(Collected data entries)
+===+

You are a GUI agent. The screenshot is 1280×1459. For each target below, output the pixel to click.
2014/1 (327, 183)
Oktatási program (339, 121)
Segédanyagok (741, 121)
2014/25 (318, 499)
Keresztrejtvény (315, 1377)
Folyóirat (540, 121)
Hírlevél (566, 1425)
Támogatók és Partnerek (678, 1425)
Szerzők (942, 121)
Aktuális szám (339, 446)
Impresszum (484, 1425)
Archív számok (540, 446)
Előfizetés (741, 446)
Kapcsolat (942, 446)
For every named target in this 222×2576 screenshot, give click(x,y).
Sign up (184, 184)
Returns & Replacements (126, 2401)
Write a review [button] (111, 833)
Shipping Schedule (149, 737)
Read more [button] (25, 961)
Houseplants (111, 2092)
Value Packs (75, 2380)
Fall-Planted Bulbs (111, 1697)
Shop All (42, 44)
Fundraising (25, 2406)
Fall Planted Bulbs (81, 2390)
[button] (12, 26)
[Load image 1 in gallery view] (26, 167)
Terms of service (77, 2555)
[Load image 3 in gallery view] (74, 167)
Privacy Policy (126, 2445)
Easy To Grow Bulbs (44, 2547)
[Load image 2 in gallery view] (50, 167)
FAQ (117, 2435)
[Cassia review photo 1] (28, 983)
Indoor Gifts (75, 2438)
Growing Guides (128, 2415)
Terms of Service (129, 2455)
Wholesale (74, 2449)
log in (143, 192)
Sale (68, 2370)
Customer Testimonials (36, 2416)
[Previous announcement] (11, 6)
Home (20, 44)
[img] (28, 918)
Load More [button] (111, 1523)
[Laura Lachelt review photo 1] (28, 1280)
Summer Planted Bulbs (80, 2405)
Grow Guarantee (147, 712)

+===+

• **Work instruction**:
What is needed here is an exact copy of all the records above.

• **Response area**:
You are a GUI agent. The screenshot is 1280×1459. For each target below, output the pixel to click.
2014/1 (327, 183)
Oktatási program (339, 121)
Segédanyagok (741, 121)
2014/25 (318, 499)
Keresztrejtvény (315, 1377)
Folyóirat (540, 121)
Hírlevél (566, 1425)
Támogatók és Partnerek (678, 1425)
Szerzők (942, 121)
Aktuális szám (339, 446)
Impresszum (484, 1425)
Archív számok (540, 446)
Előfizetés (741, 446)
Kapcsolat (942, 446)
For every named target in this 222×2576 screenshot, give click(x,y).
Sign up (184, 184)
Returns & Replacements (126, 2401)
Write a review [button] (111, 833)
Shipping Schedule (149, 737)
Read more [button] (25, 961)
Houseplants (111, 2092)
Value Packs (75, 2380)
Fall-Planted Bulbs (111, 1697)
Shop All (42, 44)
Fundraising (25, 2406)
Fall Planted Bulbs (81, 2390)
[button] (12, 26)
[Load image 1 in gallery view] (26, 167)
Terms of service (77, 2555)
[Load image 3 in gallery view] (74, 167)
Privacy Policy (126, 2445)
Easy To Grow Bulbs (44, 2547)
[Load image 2 in gallery view] (50, 167)
FAQ (117, 2435)
[Cassia review photo 1] (28, 983)
Indoor Gifts (75, 2438)
Growing Guides (128, 2415)
Terms of Service (129, 2455)
Wholesale (74, 2449)
log in (143, 192)
Sale (68, 2370)
Customer Testimonials (36, 2416)
[Previous announcement] (11, 6)
Home (20, 44)
[img] (28, 918)
Load More [button] (111, 1523)
[Laura Lachelt review photo 1] (28, 1280)
Summer Planted Bulbs (80, 2405)
Grow Guarantee (147, 712)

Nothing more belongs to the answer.